Me he preguntado muchas veces si podía considerarse que tía Sara, única en la familia, era de izquierdas, y, en caso de serlo, de dónde procedía su izquierdismo. He de reconocer que se solidarizaba sin vacilaciones con los pobres, que encubría a las criadas que gritaban por la carretera «¡somos comunistas!» y nos atiborraban de ensaladilla rusa, que sólo ella deseaba que ganaran la guerra los aliados, que sólo ella hablaba mal de Franco. Únicamente con ella hacíamos colas interminables para adquirir zapatos en las rebajas, visitábamos un montón de iglesias los días de Jueves Santo y ocupábamos algunas tardes recorriendo en tranvía la ciudad. Con mi madre y con Blanca, íbamos de grandes señoras; con Sara, íbamos de pobretones. Y era, qué extraño, el único miembro de la familia Guillén al que no le gustaban los animales ni bajaba a la playa. Una renegada en toda regla, vaya.

Algo tenía Sara en su favor, una cualidad que compartía con sus dos hermanas, mucho más cultas, mucho más leídas que ella: era una extraordinaria narradora de historias. Historias del pasado, historias inventadas, en ocasiones disparatadamente truculentas o patéticas —propias del cuarto de la plancha, no del salón—, o descripción de hechos recientes ocurridos en nuestro entorno, de los que a veces habíamos sido protagonistas, que ella había registrado con precisión y relataba a menudo con cierta maldad, pero con gracia infinita, haciéndonos reír hasta que se nos saltaban las lágrimas. Ese sentido del humor, ribeteado de crueldad, era otra característica común de las tres hermanas.

Además, tía Sara poseía una bonita voz y tenía un extensísimo repertorio de baladas, tangos y boleros, unos en castellano, otros en catalán, que hablaban de apasionados amores, de novias traicionadas, de muertes trágicas, de lo maravilloso que es el amor de una madre, o de la madre a la que se le muere un hijo, o que pierde a los cinco en un combate, o de la niña ciega que sustituye para alguien a otra niña ciega que murió y que termina, ya es mala suerte, muriendo también, o aquella, preciosísima, de la muchacha abandonada que siente morir la esperanza en su corazón cuando ve entrar en la iglesia de Belén al hombre amado para casarse con otra.
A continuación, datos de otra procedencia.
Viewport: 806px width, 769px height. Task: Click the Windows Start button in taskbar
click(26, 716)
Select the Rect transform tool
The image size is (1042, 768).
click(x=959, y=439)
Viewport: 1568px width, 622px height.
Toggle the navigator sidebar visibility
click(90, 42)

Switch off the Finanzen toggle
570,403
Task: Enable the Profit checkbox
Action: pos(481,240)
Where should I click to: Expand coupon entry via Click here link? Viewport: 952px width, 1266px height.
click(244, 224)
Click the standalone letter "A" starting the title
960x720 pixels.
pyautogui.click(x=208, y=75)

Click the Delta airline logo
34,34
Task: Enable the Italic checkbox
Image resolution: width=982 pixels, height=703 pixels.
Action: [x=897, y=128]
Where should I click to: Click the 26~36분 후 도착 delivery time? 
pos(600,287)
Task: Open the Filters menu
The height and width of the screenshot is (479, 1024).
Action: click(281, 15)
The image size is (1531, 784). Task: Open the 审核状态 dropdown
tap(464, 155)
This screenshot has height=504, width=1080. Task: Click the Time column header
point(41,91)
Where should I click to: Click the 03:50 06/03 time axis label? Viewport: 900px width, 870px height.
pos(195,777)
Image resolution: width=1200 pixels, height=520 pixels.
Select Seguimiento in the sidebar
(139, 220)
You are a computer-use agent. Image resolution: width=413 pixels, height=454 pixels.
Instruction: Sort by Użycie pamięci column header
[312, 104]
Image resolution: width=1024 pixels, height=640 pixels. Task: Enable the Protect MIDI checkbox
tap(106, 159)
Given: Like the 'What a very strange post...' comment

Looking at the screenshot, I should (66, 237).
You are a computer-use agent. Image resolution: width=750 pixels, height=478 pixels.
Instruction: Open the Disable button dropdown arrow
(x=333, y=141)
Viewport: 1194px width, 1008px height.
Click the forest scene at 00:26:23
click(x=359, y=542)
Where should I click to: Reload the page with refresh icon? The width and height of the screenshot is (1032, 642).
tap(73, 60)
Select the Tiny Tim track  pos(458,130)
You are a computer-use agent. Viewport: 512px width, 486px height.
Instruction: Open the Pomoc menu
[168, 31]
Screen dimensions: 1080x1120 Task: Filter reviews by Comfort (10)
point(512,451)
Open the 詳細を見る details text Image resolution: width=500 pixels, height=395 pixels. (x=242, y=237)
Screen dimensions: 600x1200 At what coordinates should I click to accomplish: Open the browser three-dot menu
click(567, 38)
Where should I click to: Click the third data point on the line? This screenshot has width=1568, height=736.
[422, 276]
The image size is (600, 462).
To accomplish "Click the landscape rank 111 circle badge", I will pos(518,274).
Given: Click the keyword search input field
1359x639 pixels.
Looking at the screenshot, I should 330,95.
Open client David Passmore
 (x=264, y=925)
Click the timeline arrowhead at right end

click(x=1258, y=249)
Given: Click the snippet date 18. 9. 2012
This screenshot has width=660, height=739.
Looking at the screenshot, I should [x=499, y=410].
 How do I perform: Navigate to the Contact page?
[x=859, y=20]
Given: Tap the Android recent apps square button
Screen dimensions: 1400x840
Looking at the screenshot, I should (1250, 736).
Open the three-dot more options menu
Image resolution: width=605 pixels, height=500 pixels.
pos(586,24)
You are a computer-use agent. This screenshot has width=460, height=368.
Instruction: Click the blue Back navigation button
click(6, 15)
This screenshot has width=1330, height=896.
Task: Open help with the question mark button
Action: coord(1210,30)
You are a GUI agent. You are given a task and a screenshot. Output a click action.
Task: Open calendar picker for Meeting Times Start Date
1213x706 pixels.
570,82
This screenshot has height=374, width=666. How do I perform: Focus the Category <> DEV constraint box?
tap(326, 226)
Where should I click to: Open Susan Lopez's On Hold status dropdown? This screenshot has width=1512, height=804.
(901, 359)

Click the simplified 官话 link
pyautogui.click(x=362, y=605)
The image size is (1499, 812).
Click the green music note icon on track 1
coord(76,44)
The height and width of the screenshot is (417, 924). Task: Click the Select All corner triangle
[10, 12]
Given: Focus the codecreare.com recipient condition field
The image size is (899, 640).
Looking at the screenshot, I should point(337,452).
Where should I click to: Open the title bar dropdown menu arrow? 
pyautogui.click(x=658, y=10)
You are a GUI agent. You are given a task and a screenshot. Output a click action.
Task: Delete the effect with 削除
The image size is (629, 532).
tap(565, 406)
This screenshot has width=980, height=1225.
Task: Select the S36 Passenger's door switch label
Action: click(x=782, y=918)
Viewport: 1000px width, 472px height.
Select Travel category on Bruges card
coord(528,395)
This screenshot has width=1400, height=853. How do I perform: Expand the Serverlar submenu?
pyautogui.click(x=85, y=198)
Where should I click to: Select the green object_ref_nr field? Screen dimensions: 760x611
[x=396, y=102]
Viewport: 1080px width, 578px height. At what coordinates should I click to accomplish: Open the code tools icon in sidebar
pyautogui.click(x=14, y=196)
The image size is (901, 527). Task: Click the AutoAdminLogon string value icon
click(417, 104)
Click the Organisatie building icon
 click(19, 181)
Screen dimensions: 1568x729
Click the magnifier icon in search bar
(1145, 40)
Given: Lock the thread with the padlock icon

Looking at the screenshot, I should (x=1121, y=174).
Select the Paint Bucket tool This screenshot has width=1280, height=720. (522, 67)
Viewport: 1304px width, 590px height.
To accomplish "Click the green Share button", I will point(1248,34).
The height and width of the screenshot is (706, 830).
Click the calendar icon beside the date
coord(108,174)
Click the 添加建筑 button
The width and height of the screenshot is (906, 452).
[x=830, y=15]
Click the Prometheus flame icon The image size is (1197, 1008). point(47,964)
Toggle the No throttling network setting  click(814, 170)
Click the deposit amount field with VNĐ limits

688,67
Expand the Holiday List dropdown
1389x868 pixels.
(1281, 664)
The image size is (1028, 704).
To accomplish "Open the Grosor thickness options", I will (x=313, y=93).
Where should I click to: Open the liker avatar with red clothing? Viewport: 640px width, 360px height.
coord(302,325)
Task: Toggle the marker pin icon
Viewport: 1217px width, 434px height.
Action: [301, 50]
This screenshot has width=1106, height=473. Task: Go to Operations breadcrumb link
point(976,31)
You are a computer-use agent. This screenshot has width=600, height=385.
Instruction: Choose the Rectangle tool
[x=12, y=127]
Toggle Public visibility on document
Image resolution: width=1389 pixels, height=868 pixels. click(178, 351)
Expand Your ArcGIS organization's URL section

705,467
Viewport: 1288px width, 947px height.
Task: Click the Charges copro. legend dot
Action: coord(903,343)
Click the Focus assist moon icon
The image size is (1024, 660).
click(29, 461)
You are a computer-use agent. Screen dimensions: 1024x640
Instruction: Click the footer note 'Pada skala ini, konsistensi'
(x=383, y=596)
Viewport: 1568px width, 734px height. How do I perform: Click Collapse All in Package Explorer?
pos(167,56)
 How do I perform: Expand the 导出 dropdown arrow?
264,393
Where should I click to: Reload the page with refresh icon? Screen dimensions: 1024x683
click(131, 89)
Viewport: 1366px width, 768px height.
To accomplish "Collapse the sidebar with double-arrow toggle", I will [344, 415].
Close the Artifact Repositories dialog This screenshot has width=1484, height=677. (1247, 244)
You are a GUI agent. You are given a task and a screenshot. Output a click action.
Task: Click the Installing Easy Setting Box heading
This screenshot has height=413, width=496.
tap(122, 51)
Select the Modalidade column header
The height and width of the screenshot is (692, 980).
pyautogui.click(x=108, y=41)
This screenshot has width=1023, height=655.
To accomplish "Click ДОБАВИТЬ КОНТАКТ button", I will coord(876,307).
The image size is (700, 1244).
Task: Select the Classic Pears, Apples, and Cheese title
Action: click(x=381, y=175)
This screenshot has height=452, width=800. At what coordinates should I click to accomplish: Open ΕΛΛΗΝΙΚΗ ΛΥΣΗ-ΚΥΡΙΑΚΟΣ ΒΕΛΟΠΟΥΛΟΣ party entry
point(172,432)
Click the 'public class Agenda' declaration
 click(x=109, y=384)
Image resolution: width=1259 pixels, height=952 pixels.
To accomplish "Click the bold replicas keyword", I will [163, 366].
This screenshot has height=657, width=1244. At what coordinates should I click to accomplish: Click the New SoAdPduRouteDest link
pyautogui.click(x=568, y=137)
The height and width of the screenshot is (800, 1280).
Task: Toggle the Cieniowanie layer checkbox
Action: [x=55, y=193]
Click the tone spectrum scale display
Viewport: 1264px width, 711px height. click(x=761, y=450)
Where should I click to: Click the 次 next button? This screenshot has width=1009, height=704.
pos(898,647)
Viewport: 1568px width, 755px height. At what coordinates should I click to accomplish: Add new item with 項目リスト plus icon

Tía Sara amargó parte de mi infancia, y que emigrara a las Américas fue una bendición, pero reconozco que, aparte de ser la única persona de mi entorno contraria a Franco y que se apuntó desde niña (cualquiera sabe por qué, sus hermanas dirían que por sentirse inferior) al bando de los humildes, se llevó consigo unas historias que me habían hecho reír hasta que se me saltaban las lágrimas, hasta que me dolía el estómago, hasta que me caía de la silla y me hacía pis, y unas canciones que me habían hecho llorar a mares, derramar algunas de las lágrimas más placenteras y reconfortantes de mi niñez.